Hair is built largely from protein, so very low protein intake and crash diets are a well-recognised trigger for diffuse shedding. Eating enough protein and losing weight gradually protects your hair.

Each hair shaft is mostly keratin, a protein, and follicles are among the most metabolically active tissues in the body. When the body senses a shortage of energy or protein, it diverts resources away from non-essential tasks like growing hair. This can push many follicles into the resting phase at once, leading to a type of diffuse shedding called telogen effluvium, typically noticeable two to three months after the trigger.

Crash diets and rapid weight loss

Very low calorie diets, crash diets, and rapid weight loss are common and underappreciated causes of shedding. The problem is usually a combination of too little protein and an abrupt energy deficit, sometimes alongside low iron, zinc, or B vitamins from a restricted diet. The good news is that this shedding is non-scarring and usually reverses once nutrition is restored, with regrowth over roughly six to twelve months.

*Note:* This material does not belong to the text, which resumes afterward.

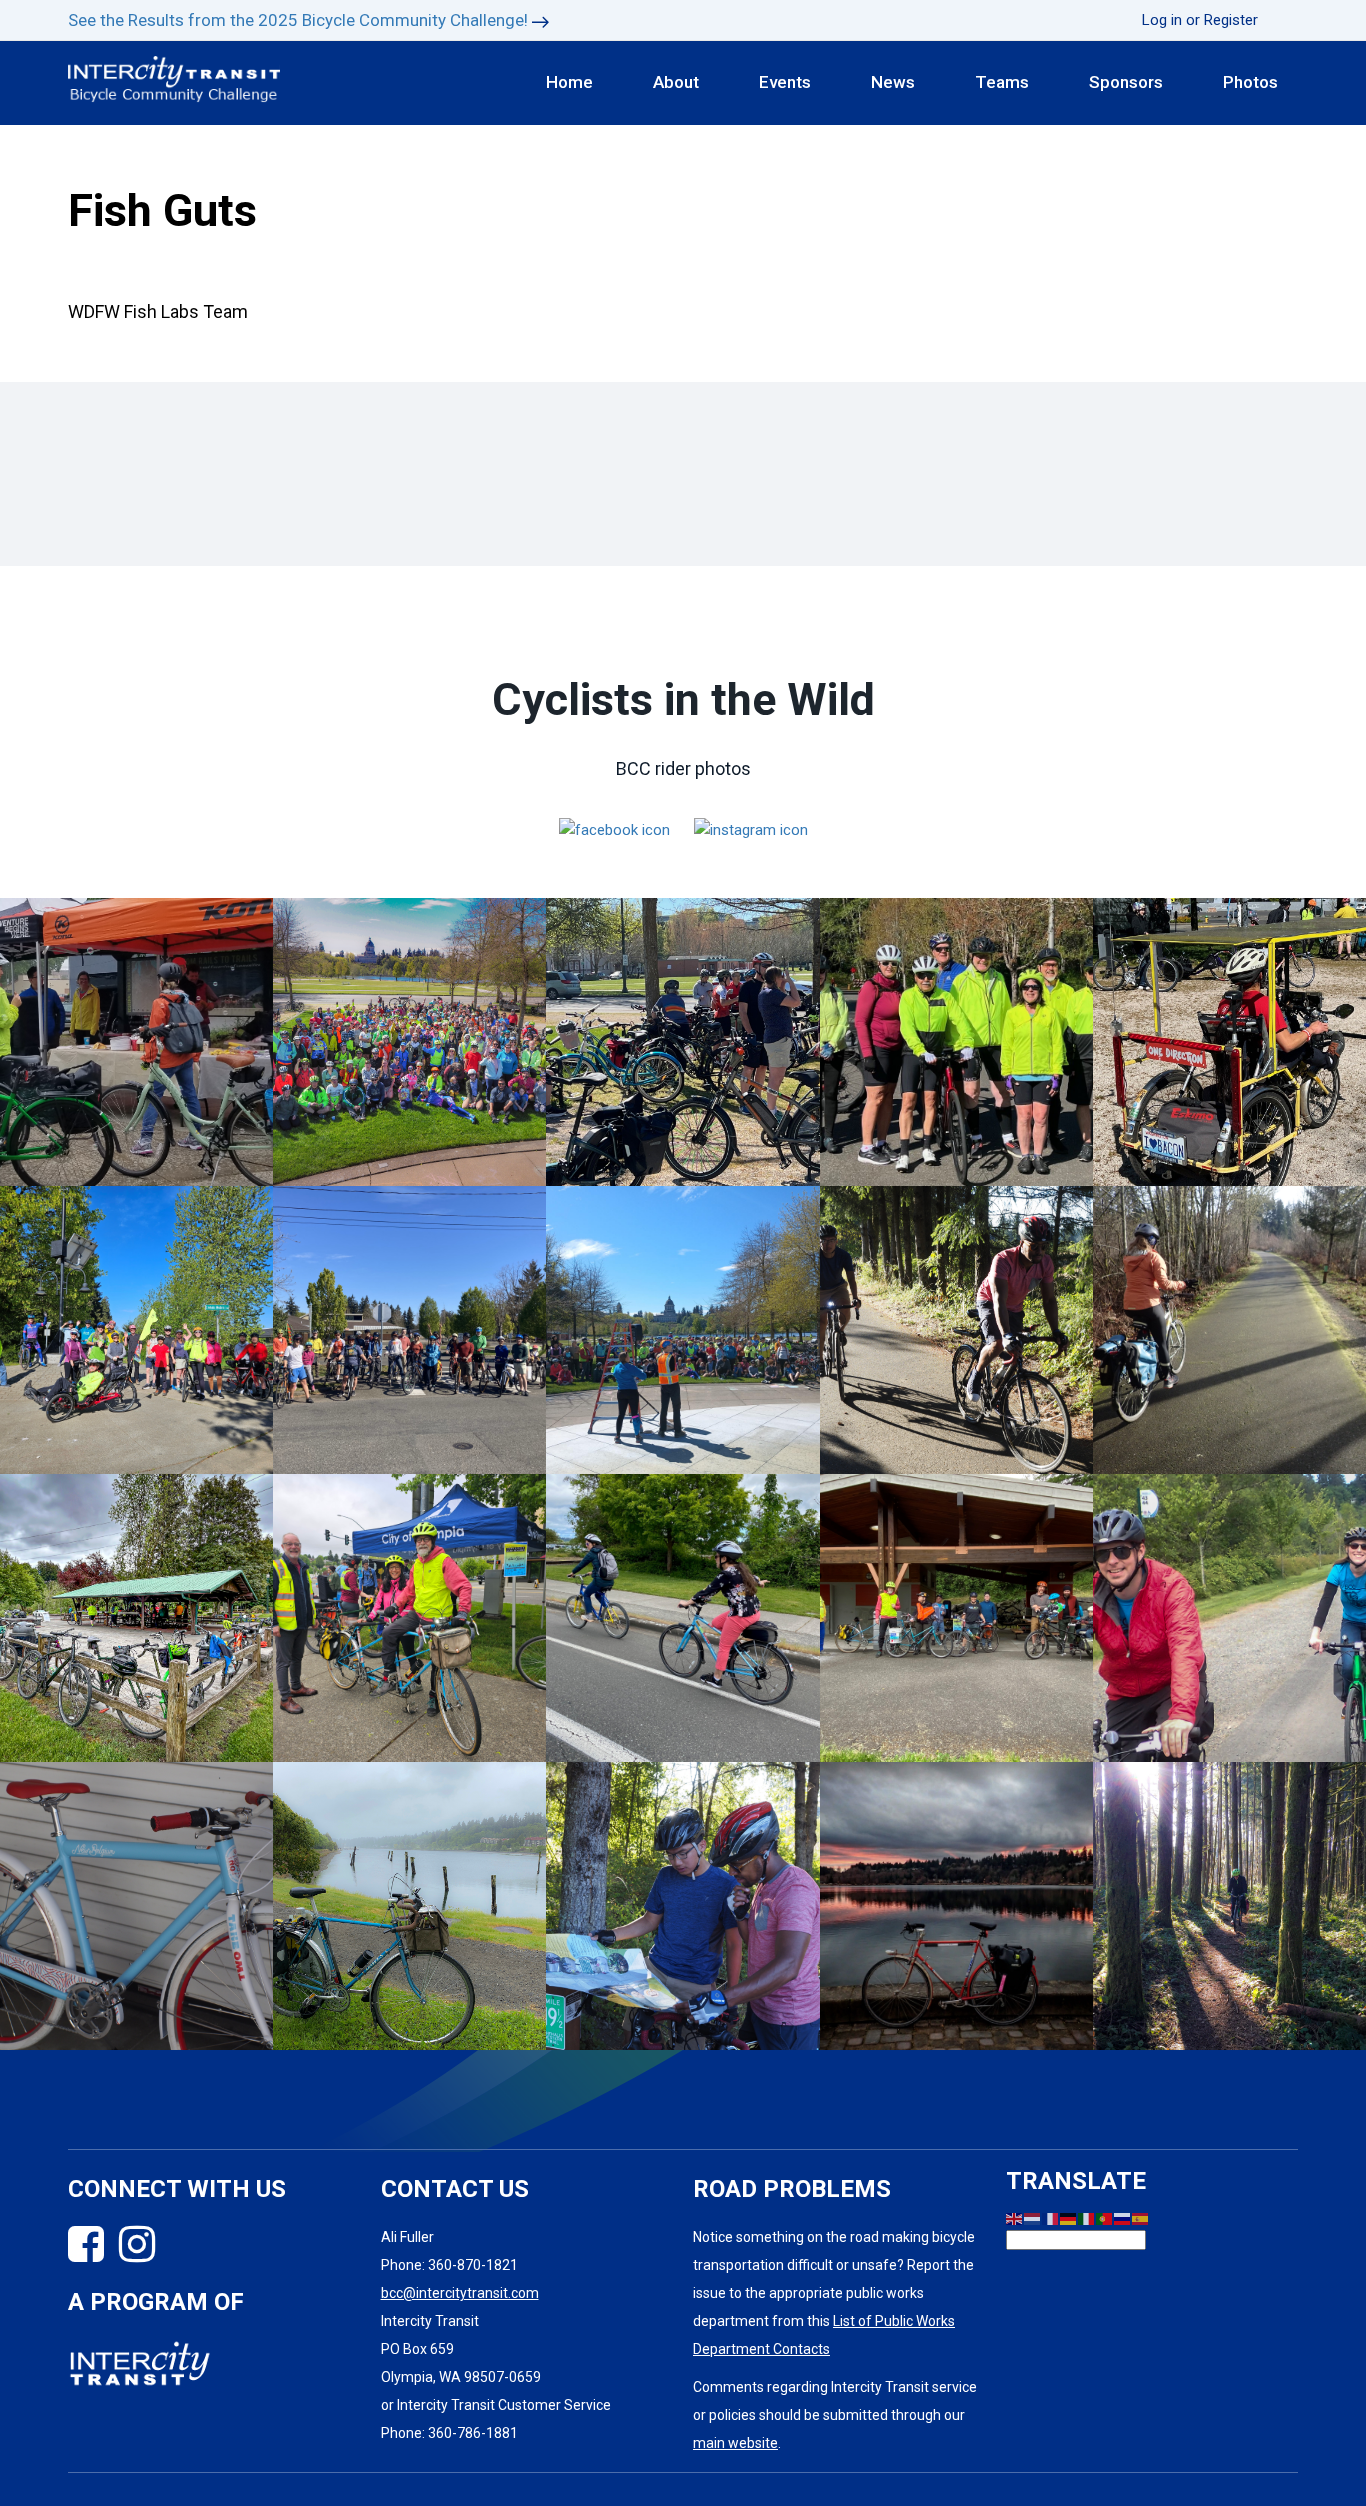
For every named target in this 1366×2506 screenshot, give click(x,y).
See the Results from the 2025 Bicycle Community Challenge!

How much protein and how to lose weight safely

Most adults do well with protein spread across meals from sources such as eggs, dairy, fish, poultry, beans, lentils, tofu, nuts, and seeds. If you are losing weight, aim for a gradual deficit rather than an extreme one, and keep protein intake adequate so you preserve hair and muscle. Crash diets, very low calorie meal replacements, and rapid loss after weight-loss medication or surgery all raise shedding risk, so plan these with a clinician or dietitian. Eating enough overall energy matters too, because protein alone cannot compensate for severe calorie restriction.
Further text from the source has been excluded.